● What to work on
Look through the listing for the word "agent". Copy each line that has it.
BEGIN
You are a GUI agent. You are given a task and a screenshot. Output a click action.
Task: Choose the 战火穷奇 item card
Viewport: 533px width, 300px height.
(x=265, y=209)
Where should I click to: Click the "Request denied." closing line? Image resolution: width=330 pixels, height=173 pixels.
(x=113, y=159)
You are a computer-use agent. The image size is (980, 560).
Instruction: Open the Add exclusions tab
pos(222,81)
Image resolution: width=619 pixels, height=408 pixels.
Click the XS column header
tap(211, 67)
END
BEGIN
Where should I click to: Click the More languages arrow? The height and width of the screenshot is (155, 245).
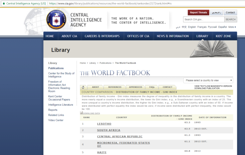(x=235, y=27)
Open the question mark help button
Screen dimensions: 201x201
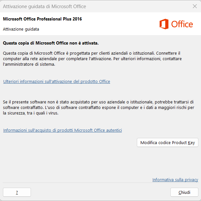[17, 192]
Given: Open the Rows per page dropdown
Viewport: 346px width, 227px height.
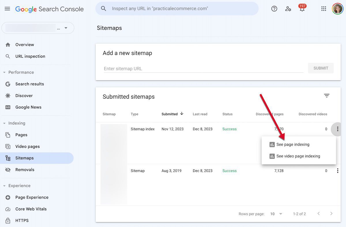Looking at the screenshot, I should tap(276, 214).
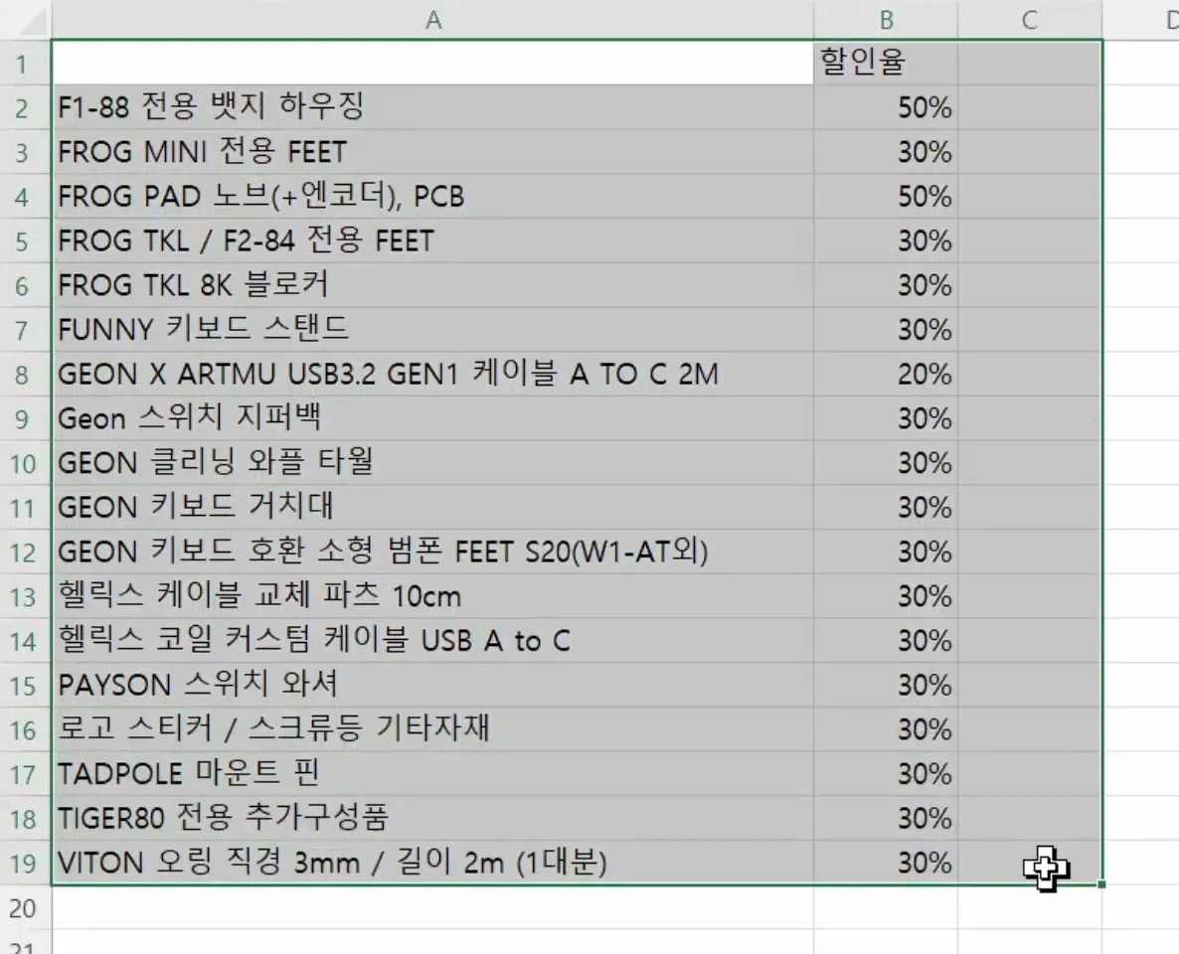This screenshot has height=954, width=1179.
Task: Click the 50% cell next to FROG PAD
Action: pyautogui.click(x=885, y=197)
END
● Response box
You are a GUI agent. You are given a task and a screenshot. Output a click action.
You are a computer-use agent. The image size is (980, 560).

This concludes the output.